“Let’s take a look at the health care news that’s transpired” in the past four weeks, Atul Gawande, a general surgeon at Brigham and Women’s Hospital and a staff writer at the New Yorker, writes in a New York Times opinion piece. He cites the recent news that DaimlerChrysler sold off its Chrysler division to Cerberus Capital Management in order to escape the company’s health and pension liability costs. “The deal meant that the costs of our job-based health insurance system … have so broken the automaker’s ability to compete that giving it away became the smartest thing Daimler could do,” Gawande says.
Also this month, officials at West Jefferson Medical Center near New Orleans “reported that the number of indigent patients admitted there has tripled since Hurricane Katrina,” Gawande says, adding that caring for the influx of uninsured patients has put regional hospitals “in financial crisis,” leading area health care providers to sue Louisiana for reimbursements.
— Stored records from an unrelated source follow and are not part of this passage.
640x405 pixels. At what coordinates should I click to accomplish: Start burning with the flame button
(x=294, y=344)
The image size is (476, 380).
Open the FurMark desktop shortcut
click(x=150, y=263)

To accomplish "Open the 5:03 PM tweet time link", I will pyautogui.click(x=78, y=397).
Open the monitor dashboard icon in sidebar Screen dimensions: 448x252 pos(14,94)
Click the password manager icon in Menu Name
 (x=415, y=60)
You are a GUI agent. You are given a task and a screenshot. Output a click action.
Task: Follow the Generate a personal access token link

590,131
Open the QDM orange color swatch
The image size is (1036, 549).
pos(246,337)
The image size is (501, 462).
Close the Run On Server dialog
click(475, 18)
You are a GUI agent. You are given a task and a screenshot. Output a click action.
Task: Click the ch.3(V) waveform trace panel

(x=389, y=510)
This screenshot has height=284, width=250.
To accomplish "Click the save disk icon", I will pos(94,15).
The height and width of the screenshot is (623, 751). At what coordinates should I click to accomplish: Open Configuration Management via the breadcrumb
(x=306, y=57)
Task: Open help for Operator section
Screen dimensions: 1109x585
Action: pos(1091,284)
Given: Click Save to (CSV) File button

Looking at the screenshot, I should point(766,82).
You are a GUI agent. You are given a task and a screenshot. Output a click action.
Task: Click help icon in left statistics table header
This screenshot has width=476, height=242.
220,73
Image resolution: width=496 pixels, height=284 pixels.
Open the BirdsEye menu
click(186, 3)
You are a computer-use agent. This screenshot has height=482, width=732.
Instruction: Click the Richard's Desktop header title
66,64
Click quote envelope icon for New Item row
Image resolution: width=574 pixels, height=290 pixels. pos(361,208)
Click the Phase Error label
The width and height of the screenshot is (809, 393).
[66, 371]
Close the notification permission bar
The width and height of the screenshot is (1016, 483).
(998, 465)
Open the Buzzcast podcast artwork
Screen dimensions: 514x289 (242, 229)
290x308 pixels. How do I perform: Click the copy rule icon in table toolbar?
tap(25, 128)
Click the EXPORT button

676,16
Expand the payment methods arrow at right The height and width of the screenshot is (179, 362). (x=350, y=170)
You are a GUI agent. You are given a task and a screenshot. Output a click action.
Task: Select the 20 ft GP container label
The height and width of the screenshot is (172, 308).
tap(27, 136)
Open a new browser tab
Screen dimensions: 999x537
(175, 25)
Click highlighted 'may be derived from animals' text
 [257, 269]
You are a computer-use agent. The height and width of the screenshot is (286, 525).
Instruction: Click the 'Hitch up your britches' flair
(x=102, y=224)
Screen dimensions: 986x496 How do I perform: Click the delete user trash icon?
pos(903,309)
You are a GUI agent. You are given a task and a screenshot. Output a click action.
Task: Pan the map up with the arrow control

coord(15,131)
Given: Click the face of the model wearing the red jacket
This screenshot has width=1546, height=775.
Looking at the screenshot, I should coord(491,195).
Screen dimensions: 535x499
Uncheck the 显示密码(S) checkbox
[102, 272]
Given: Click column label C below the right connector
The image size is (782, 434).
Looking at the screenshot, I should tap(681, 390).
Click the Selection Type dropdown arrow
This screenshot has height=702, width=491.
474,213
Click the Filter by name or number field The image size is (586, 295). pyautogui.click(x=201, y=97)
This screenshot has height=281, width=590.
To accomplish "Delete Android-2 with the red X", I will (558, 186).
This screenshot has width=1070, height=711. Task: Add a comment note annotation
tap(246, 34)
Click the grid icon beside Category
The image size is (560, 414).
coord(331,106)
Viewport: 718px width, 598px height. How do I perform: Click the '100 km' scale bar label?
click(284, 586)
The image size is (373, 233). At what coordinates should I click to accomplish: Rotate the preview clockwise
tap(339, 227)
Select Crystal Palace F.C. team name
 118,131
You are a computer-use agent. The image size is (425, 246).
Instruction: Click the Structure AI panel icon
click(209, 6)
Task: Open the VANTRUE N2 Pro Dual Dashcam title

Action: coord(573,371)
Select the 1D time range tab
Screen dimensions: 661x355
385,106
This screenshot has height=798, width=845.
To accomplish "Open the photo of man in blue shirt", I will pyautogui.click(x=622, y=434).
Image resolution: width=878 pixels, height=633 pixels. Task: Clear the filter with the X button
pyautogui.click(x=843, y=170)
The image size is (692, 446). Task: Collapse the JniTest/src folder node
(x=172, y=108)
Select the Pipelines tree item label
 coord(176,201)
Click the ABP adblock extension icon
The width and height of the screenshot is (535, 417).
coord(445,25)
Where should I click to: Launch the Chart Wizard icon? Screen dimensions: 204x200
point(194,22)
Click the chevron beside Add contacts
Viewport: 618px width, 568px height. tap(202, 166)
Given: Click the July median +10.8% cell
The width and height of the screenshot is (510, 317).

Meanwhile, a press conference held this month by the American College of Emergency Physicians highlighted the fact that “emergency rooms everywhere are drowning in patients,” according to Gawande. He also notes a recent Commonwealth Fund study comparing health care in the U.S., Australia, Canada, Germany, New Zealand and Britain showing, among other things, that half of U.S. residents said they chose to forgo medical care in the past two years because of cost, twice the proportion in the other countries.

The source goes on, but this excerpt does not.